TASK
From the line that has "Task: Disable the AdLock extension checkbox" down to the last line of the data below, set down every line exactly, but none of the pictures.

[Stored dataset items]
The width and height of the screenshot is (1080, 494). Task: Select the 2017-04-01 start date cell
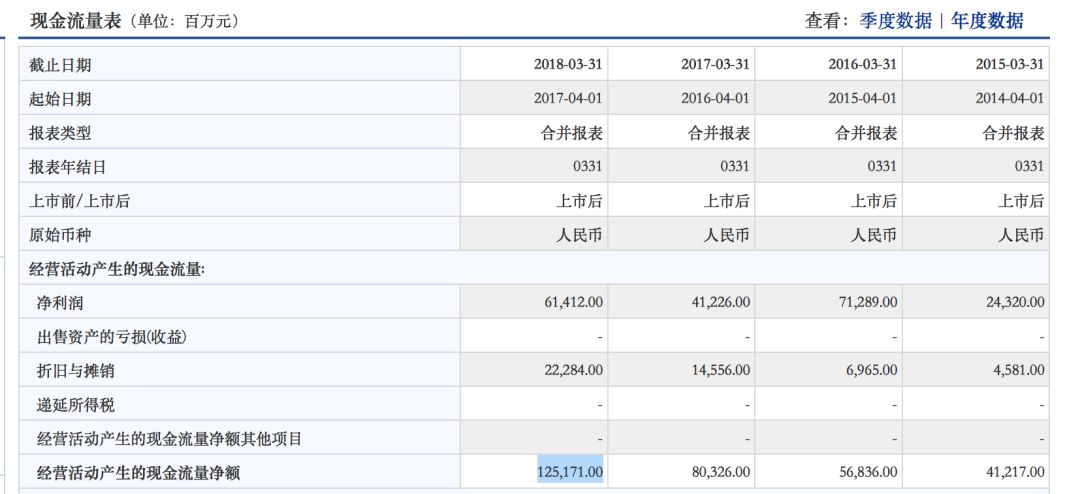click(568, 99)
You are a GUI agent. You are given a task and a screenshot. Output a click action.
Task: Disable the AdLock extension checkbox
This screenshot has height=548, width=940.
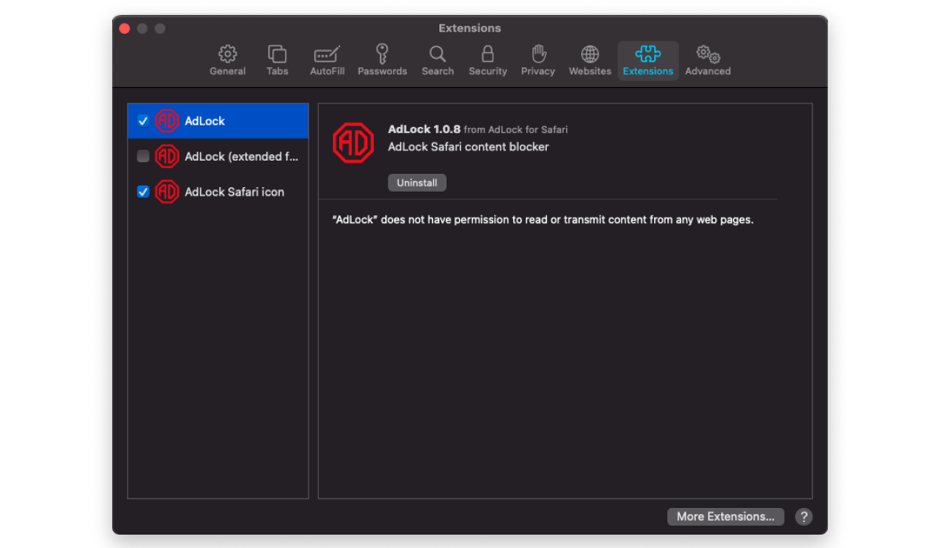coord(143,121)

OUTPUT FOR THIS EXERCISE
Task: Disable the AdLock extension checkbox
This screenshot has height=548, width=940.
coord(143,121)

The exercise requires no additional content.